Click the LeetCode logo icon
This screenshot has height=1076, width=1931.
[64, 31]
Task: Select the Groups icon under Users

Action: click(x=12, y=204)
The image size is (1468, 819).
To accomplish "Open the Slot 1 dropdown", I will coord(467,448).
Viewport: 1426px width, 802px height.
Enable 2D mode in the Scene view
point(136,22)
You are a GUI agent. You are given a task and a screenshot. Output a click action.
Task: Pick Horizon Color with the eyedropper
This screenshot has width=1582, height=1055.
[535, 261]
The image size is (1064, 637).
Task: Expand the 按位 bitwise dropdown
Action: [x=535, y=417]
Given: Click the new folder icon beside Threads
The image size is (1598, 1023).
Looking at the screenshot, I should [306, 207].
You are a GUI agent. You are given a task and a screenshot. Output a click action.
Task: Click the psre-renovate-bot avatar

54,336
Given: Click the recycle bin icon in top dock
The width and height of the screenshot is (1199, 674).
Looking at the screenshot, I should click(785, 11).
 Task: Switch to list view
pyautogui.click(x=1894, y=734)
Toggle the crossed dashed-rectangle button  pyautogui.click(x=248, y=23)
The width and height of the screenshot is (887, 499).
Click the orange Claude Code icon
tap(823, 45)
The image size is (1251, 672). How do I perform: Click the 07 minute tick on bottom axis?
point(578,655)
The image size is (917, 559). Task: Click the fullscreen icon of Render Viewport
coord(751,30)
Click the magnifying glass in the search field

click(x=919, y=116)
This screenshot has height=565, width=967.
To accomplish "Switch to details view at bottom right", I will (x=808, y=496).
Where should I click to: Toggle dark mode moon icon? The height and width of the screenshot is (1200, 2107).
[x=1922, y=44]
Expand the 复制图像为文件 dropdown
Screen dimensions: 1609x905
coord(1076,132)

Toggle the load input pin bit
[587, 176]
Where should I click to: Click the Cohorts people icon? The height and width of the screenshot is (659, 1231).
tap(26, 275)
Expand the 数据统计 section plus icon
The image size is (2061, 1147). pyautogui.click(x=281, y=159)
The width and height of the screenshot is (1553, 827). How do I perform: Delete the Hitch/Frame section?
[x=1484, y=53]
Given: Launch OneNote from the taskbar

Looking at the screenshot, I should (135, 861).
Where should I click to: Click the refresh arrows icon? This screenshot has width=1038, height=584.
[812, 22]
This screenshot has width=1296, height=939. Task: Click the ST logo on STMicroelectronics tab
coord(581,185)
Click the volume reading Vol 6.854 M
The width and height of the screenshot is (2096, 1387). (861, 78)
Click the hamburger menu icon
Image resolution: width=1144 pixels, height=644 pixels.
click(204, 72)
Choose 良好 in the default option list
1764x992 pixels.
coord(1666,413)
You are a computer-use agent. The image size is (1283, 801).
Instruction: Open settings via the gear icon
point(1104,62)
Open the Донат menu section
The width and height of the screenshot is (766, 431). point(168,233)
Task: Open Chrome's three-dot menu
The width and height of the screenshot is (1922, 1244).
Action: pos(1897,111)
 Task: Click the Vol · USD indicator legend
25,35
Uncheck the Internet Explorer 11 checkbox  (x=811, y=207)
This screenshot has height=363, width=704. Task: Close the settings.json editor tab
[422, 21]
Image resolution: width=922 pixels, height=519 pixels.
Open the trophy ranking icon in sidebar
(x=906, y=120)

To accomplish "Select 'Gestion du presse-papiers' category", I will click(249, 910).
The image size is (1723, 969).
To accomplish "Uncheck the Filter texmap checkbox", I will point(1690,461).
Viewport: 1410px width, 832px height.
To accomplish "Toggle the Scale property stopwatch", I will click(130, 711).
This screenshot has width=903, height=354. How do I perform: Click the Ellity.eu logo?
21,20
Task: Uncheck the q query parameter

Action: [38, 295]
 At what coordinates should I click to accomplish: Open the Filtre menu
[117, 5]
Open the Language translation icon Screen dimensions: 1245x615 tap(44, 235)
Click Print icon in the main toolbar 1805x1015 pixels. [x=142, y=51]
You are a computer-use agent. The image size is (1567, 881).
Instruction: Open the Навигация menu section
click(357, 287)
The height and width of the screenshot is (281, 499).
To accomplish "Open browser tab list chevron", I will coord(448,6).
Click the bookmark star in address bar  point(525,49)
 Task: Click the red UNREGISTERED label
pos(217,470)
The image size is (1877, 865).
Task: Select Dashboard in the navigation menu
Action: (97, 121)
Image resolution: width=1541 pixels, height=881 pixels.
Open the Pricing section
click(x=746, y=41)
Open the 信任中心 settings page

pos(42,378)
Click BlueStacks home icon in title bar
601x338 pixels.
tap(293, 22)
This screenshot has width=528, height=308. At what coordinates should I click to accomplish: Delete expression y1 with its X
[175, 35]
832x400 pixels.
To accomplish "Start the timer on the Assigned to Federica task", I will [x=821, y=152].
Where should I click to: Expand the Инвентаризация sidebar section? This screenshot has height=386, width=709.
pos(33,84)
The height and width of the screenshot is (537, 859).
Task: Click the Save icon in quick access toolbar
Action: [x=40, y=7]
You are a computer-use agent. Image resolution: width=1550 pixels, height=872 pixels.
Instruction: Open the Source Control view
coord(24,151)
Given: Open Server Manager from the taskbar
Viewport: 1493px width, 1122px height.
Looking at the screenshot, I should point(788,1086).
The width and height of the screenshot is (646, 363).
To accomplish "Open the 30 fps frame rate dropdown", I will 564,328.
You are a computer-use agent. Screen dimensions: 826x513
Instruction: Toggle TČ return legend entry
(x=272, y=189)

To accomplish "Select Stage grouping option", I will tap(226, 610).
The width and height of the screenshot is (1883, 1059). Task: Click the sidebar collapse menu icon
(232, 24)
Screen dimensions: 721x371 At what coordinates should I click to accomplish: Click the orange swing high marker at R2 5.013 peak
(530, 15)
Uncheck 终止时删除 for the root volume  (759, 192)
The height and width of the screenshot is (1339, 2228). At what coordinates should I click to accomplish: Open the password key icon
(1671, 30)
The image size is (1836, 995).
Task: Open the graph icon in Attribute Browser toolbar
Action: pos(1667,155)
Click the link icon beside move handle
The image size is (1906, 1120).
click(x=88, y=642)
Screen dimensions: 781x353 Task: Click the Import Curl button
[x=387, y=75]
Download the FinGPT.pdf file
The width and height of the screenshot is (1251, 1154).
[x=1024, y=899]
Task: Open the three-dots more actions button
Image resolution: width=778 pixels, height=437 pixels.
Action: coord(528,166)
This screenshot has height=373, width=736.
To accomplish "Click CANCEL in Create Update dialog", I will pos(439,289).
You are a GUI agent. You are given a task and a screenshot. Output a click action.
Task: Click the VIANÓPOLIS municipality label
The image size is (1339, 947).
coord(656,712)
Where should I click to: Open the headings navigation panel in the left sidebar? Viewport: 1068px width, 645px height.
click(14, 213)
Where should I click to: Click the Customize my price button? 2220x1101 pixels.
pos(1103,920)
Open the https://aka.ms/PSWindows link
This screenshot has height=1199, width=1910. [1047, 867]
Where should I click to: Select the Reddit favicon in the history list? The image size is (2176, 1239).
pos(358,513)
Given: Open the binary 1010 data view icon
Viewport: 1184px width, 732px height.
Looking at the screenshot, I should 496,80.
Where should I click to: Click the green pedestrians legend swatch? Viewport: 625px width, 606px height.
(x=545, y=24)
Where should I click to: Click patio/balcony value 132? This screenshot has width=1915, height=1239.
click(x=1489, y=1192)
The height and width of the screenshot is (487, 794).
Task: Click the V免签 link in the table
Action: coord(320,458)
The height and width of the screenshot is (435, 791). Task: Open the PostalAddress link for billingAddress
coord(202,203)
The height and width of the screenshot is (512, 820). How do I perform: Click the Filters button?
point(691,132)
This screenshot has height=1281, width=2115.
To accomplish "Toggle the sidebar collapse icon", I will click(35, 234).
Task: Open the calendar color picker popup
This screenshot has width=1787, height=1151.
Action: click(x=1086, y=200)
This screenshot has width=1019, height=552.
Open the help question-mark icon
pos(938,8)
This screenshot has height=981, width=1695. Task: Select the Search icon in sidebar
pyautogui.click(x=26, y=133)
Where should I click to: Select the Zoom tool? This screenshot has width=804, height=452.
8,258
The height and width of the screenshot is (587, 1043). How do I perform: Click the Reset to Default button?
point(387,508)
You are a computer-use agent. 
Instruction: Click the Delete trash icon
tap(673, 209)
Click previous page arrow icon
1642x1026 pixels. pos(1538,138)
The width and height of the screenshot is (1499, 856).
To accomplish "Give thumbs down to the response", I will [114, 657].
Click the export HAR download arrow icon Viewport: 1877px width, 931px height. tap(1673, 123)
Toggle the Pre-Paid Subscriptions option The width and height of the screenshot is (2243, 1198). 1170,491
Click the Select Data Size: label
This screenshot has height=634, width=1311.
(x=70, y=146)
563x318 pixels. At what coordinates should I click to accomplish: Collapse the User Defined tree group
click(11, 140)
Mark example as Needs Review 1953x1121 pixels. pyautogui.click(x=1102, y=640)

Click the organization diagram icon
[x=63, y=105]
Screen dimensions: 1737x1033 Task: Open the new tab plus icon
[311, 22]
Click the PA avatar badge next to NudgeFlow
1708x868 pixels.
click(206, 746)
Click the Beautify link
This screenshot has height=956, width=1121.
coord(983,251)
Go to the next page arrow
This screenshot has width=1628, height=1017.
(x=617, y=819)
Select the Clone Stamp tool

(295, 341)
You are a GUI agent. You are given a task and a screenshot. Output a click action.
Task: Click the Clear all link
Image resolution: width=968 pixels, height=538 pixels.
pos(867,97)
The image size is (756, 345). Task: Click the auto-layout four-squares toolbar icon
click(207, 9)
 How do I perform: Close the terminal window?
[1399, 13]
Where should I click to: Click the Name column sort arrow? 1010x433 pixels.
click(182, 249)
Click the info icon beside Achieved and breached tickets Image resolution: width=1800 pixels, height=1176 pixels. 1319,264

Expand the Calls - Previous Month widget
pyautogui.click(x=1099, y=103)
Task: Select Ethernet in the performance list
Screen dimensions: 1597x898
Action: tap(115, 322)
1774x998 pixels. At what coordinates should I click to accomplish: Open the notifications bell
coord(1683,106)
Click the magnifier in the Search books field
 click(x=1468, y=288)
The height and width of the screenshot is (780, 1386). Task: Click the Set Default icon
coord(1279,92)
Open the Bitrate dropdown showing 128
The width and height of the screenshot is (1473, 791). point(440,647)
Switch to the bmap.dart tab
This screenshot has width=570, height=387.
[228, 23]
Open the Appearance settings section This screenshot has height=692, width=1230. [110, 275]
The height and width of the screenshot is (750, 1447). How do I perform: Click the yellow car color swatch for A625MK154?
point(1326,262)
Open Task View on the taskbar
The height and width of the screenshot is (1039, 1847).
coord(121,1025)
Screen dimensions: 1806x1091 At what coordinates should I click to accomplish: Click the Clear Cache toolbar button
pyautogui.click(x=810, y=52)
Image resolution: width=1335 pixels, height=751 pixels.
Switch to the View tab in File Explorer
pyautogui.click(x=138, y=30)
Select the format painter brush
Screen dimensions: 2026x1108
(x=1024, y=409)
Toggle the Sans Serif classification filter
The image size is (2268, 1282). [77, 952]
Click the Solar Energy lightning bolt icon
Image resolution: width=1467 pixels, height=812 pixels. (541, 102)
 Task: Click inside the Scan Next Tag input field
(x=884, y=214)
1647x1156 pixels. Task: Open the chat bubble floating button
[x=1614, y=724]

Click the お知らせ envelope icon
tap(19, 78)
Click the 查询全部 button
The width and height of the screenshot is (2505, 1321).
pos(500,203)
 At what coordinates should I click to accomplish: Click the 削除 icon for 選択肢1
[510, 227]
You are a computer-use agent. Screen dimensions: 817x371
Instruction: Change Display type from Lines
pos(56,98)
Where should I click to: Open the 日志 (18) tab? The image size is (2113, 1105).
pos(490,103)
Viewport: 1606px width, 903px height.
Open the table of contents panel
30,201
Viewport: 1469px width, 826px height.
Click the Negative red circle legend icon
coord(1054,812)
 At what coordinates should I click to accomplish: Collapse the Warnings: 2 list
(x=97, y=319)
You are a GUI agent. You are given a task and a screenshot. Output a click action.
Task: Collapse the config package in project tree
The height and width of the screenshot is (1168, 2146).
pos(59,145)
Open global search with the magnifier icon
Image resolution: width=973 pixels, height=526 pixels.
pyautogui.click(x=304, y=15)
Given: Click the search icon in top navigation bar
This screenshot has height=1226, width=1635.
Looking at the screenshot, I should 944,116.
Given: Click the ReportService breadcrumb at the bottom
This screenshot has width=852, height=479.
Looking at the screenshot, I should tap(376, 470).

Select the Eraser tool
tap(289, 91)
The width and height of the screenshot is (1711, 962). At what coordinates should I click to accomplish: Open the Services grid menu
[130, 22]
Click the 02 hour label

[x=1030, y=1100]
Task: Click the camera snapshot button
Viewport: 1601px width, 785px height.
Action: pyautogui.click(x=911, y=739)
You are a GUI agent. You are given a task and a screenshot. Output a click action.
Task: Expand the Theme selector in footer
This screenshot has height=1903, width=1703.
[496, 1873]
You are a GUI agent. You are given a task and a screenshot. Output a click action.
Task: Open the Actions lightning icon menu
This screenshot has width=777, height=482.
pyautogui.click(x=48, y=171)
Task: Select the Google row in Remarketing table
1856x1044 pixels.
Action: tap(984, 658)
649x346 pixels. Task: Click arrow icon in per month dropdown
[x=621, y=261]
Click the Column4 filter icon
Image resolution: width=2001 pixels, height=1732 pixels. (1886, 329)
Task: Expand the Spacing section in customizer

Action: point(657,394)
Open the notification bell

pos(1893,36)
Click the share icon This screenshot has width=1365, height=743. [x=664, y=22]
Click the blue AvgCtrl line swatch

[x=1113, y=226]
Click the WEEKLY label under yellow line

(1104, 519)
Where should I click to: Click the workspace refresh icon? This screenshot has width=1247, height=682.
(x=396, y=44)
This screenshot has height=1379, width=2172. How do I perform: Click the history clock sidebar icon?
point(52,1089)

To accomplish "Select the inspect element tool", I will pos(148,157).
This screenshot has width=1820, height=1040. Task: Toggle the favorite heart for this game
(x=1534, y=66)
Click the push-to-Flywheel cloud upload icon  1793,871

....................

## What to do
Return, exactly as they stand, the lines from the start of the records above through the line with "The width and height of the screenshot is (887, 499).", both ends included, and no other lines.

## Reply
Click the LeetCode logo icon
This screenshot has height=1076, width=1931.
[64, 31]
Task: Select the Groups icon under Users

Action: click(x=12, y=204)
The image size is (1468, 819).
To accomplish "Open the Slot 1 dropdown", I will coord(467,448).
Viewport: 1426px width, 802px height.
Enable 2D mode in the Scene view
point(136,22)
You are a GUI agent. You are given a task and a screenshot. Output a click action.
Task: Pick Horizon Color with the eyedropper
This screenshot has width=1582, height=1055.
[535, 261]
The image size is (1064, 637).
Task: Expand the 按位 bitwise dropdown
Action: [x=535, y=417]
Given: Click the new folder icon beside Threads
The image size is (1598, 1023).
Looking at the screenshot, I should [306, 207].
You are a GUI agent. You are given a task and a screenshot. Output a click action.
Task: Click the psre-renovate-bot avatar

54,336
Given: Click the recycle bin icon in top dock
The width and height of the screenshot is (1199, 674).
Looking at the screenshot, I should click(785, 11).
 Task: Switch to list view
pyautogui.click(x=1894, y=734)
Toggle the crossed dashed-rectangle button  pyautogui.click(x=248, y=23)
The width and height of the screenshot is (887, 499).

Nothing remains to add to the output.